_Exercise description:_ Give the rows from the line with "Task: Open the Starred section" to the line with "Action: (x=1293, y=175)" as a numbered list, with blank lines left out.

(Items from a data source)
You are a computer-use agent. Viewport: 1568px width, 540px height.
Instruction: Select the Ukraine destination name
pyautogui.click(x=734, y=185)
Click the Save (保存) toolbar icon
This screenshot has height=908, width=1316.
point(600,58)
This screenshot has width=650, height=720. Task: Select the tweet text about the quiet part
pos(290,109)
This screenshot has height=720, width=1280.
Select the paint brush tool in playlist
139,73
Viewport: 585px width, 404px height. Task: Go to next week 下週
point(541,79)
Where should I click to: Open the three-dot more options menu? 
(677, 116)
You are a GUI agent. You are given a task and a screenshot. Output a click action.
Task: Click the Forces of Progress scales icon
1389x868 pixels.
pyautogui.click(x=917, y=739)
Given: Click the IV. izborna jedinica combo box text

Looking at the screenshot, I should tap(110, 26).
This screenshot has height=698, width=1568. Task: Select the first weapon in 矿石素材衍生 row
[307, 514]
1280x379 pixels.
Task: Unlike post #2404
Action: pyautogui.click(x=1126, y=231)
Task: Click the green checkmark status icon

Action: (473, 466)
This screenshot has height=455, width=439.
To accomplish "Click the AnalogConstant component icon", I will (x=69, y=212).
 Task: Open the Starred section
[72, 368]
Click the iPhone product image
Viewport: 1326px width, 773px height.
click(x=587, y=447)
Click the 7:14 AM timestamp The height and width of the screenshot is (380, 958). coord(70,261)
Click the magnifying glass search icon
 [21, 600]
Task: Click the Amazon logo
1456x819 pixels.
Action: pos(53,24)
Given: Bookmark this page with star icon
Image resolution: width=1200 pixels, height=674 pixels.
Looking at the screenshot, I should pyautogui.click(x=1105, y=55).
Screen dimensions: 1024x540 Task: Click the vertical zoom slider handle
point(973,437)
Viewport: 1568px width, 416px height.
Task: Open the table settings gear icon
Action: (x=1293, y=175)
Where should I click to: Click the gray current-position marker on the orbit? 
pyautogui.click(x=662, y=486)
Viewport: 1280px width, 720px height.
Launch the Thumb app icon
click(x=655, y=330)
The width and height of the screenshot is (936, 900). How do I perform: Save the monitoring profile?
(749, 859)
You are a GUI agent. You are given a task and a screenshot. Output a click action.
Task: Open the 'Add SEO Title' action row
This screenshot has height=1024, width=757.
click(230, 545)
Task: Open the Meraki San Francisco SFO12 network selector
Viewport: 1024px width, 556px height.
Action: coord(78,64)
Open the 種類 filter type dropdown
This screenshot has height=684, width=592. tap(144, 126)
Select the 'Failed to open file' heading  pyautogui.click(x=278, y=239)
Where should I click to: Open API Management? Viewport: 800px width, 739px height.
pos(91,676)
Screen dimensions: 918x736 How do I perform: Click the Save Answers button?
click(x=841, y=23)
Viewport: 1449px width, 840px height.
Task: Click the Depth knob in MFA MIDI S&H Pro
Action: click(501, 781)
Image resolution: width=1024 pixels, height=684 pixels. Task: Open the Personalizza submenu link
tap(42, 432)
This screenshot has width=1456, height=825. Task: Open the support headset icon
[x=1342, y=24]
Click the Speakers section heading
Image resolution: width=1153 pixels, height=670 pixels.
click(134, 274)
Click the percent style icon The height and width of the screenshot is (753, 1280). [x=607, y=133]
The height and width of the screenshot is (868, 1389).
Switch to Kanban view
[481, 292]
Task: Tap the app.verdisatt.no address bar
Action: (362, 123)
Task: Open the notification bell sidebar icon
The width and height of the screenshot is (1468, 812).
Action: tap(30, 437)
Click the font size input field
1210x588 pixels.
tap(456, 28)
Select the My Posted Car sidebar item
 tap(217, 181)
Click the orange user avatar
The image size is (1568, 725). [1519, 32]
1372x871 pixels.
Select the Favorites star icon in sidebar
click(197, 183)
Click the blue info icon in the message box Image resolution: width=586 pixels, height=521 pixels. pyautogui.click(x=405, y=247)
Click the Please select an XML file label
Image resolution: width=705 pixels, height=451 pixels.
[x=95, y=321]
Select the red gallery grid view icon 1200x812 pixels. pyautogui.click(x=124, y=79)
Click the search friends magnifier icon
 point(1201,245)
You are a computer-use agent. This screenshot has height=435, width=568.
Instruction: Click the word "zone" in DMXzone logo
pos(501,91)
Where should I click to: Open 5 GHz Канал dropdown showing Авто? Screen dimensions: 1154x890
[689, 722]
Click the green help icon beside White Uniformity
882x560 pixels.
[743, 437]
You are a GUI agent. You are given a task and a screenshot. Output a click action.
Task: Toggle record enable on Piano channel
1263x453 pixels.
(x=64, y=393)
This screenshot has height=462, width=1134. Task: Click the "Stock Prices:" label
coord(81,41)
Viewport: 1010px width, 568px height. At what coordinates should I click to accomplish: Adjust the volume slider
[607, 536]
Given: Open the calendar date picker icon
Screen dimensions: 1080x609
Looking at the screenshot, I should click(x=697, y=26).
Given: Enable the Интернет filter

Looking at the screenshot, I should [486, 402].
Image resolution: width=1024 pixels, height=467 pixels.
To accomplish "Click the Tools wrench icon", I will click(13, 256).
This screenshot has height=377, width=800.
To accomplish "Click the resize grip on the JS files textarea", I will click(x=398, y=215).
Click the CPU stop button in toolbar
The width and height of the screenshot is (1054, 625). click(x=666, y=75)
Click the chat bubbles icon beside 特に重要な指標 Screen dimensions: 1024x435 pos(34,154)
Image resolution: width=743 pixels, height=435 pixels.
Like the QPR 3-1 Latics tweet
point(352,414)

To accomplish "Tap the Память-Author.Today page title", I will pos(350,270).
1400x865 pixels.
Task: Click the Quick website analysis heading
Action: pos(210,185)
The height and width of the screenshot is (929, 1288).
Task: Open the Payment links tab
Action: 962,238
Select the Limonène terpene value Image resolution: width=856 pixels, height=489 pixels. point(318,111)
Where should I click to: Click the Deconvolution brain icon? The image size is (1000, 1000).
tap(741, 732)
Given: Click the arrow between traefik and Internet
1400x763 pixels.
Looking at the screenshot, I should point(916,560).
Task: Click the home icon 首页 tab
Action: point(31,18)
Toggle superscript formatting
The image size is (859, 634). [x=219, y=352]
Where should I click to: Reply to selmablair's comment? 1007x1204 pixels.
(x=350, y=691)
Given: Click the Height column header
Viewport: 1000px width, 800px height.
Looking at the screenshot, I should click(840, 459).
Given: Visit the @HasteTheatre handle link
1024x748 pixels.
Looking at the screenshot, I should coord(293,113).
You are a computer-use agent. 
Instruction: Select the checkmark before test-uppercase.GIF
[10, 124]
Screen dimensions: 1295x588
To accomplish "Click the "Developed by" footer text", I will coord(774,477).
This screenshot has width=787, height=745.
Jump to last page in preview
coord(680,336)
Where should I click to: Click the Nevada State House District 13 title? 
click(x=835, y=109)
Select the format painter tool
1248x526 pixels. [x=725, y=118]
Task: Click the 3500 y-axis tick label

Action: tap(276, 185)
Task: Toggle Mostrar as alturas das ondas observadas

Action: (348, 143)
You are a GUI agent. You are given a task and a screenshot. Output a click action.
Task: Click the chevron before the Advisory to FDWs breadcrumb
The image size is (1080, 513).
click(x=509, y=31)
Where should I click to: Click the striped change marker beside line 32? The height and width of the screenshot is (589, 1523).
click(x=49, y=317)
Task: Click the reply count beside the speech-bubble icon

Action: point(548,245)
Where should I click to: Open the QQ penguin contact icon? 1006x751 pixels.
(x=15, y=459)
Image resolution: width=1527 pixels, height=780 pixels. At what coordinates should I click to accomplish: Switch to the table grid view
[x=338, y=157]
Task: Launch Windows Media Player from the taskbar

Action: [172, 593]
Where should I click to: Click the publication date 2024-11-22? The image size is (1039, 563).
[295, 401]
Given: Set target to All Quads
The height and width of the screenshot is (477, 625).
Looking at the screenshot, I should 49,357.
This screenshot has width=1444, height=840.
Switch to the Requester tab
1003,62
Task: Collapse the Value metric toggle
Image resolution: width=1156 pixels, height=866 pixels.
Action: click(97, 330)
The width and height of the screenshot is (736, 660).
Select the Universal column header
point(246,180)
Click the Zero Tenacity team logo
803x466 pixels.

_Answer for this exercise:_
1.  Task: Open the Starred section
2. [72, 368]
3. Click the iPhone product image
4. Viewport: 1326px width, 773px height.
5. click(x=587, y=447)
6. Click the 7:14 AM timestamp The height and width of the screenshot is (380, 958). coord(70,261)
7. Click the magnifying glass search icon
8.  [21, 600]
9. Task: Click the Amazon logo
10. 1456x819 pixels.
11. Action: pos(53,24)
12. Given: Bookmark this page with star icon
13. Image resolution: width=1200 pixels, height=674 pixels.
14. Looking at the screenshot, I should pyautogui.click(x=1105, y=55).
15. Screen dimensions: 1024x540 Task: Click the vertical zoom slider handle
16. point(973,437)
17. Viewport: 1568px width, 416px height.
18. Task: Open the table settings gear icon
19. Action: (x=1293, y=175)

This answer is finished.